桂橋から820m上流に架かるのが『#92宮下橋』で、『#58宮下橋』と重複する名称です。桂川左岸の都留市桂町と右岸の都留市鹿留(ししどめ)とを結び、山梨県道713号大野夏狩線が通ります。下流方向に取水堰と、谷村発電所へと続く鹿留水路が在ります。





 名称:宮下橋
 構造種別:1径間鋼鈑桁
 河口からの距離:94.9km
 橋の長さ:約30m
 有効幅員:約11m
 竣工:1996年(H8)



宮下橋から南に約400m、曹洞宗寺院の西方寺が在るので寄ります。創建は不詳、かつては天台宗であったが、宝鏡寺10世然室牛廊大和尚により曹洞宗として開山されたと伝えられています。山号:宮下山、本尊:阿弥陀如来像、所在:都留市鹿留539。

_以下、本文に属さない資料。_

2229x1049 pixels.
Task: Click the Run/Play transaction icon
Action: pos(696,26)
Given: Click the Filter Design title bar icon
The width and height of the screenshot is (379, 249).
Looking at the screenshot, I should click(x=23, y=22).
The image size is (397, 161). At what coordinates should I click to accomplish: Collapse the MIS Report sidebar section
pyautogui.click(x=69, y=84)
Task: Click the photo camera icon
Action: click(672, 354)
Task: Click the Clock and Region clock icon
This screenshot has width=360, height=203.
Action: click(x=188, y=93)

西方寺から桂川方向に戻る途中150m程に鹿留発電所が在り、斜面を這う導水鉄管が見えます。1914年(T3)に桂川電力(現在の東京電力)により運用が開始された水力発電所で、取水は桂川と小佐野川、発電後の放水と余水は桂川放流と、水路により谷村発電所へ再利用されています。



 発電所名:鹿留発電所
 発電所型式:水路式、流込み式
 最大出力:18400kW
 有効落差:約142m
 水車:横軸フランシス×3台
 導水路:総延長4522.4m
 所在:都留市鹿留54



発電所裏手の道を桂川方向へ約200m進むと、宮下橋の上流350m程に架かる『#93無名橋』が見えます。此の橋も桂川左岸の都留市桂町と右岸の都留市鹿留とを結び、両岸の耕作地間を往来する為の私設橋みたいです。





 名称:無名橋
 構造種別:1径間鋼鈑桁
 河口からの距離:95.3km
 橋の長さ:約24m
 有効幅員:約2m
 完成:不明



無名橋から右岸沿いに260m程遡上して、左折100mで曹洞宗寺院の広徳院です。創建は不詳、本尊:阿弥陀如来像、所在:都留市境636。

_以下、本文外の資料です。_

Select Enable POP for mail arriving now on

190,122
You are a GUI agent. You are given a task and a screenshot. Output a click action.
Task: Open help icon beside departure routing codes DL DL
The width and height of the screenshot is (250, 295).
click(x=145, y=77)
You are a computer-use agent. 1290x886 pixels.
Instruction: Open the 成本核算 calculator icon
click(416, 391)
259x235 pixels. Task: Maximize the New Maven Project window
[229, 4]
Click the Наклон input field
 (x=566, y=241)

広徳院から北西400m程に曹洞宗寺院の泉福院が在ります。創建は不詳、開祖である道元禅師の若き日の像が在りました。此れと同じ奴、何処かで見たね。恩田川初回(Scene-251)に寄った大蔵寺でした。山号:水邉山、本尊:十一面観世音菩薩像、所在:都留市境129-1。南都留郡三十三観音霊場の6番札所です。

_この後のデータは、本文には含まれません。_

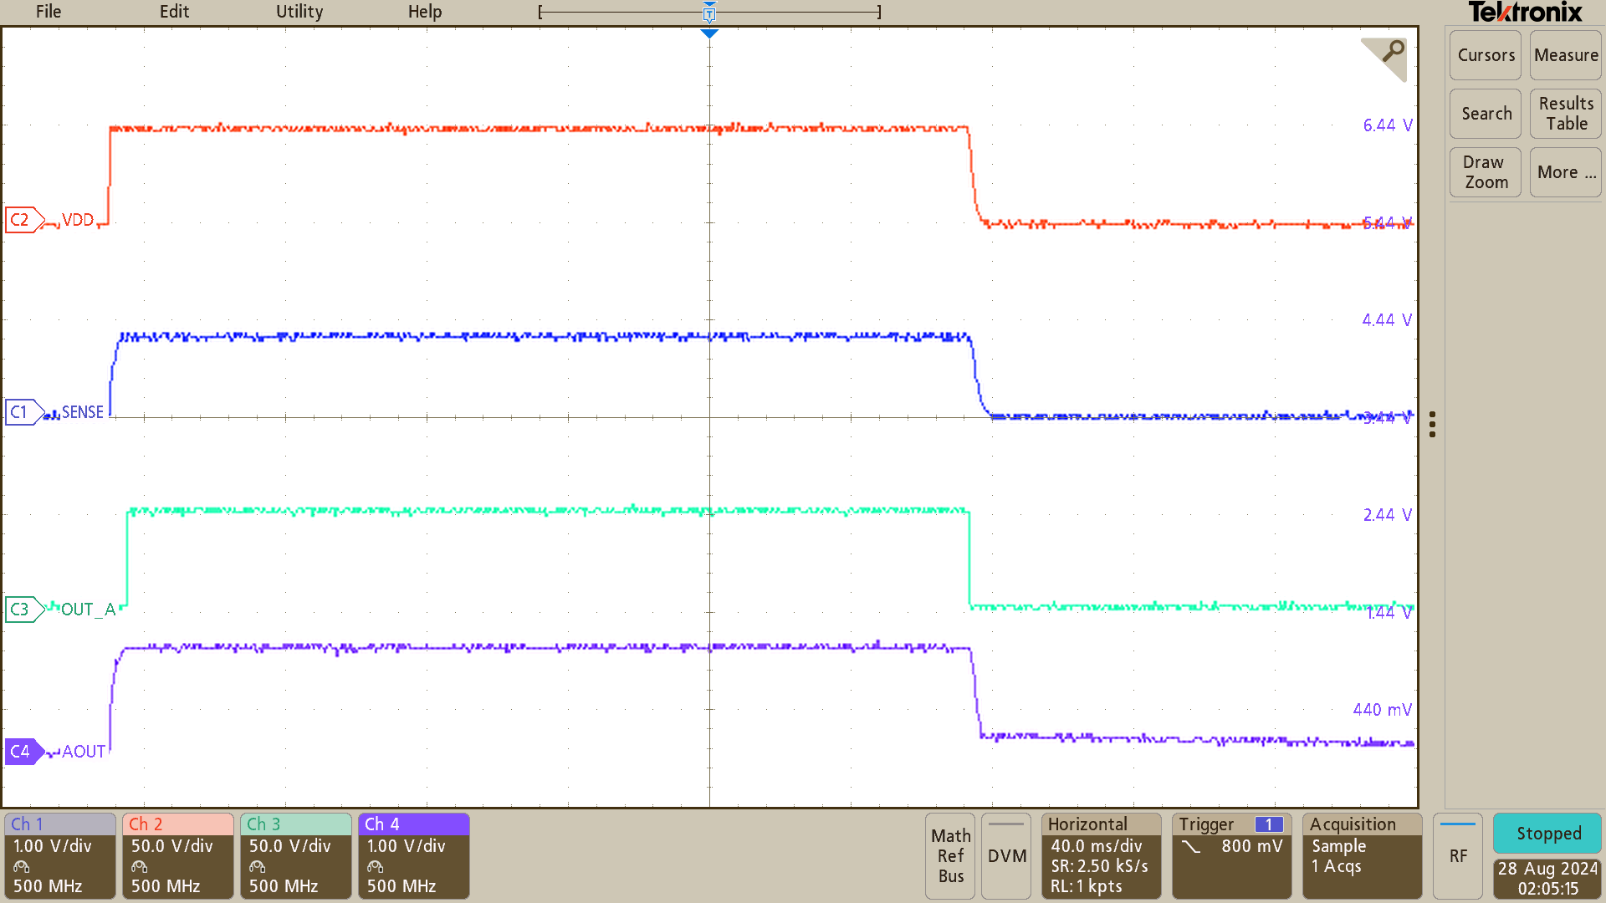This screenshot has height=903, width=1606.
Task: Open the Utility menu
Action: tap(299, 12)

泉福院から西に180m程進むと、無名橋の上流820mに架かる『#94境橋』です。桂川左岸の南都留郡西桂町小沼と右岸の都留市境とを結び、一般道が通ります。橋名は右岸地区名からの命名です。橋下の水、超透明で、飲みたくなっちゃうね。





 名称:境橋
 構造種別:1径間鋼鈑桁
 河口からの距離:96.1km
 橋の長さ:約28m
 有効幅員:約4m
 竣工:2007年(H19)



境橋から420m上流に架かるのが『#95西桂高架橋』です。此の橋も桂川左岸の南都留郡西桂町小沼と右岸の都留市境とを結び、中央自動車が通ります。左岸側の谷村PAと右岸側の富士吉田北SICとの間に位置しています。谷村PA付近に架かる谷村橋と同時期の架橋と推定します。



 名称:西桂高架橋
 構造種別:3径間鋼鈑桁
 河口からの距離:96.5km
 橋の長さ:約81m
 有効幅員:約9m×2
 完成:1982年(S57)推定



西桂高架橋の上流隣に架かるのが『#96平成橋』で、文字通り平成元年の架橋で、此方は一般道が通ります。



 名称:平成橋
 構造種別:1径間鋼鈑桁
 河口からの距離:96.5km
 橋の長さ:約36m
 有効幅員:約7m
 竣工:1989年(H1)



平成橋の上流410m程に架かるのが、今回の終着地点の『#97桂大橋』です。桂川左岸の南都留郡西桂町小沼と右岸の都留郡西桂町倉見とを結び、一般道が通ります。此処も水流が超綺麗なので、NDフィルターで遊びました。





 名称:桂大橋
 構造種別:1径間鋼鈑桁
 河口からの距離:96.9km
 橋の長さ:20.7m
 有効幅員:約7m
 竣工:1972年(S47)



>>>後書き<<<
次回は桂大橋から遡上して、大橋、富士見橋、ふれあい橋、桂川橋、小倉橋までの紹介です。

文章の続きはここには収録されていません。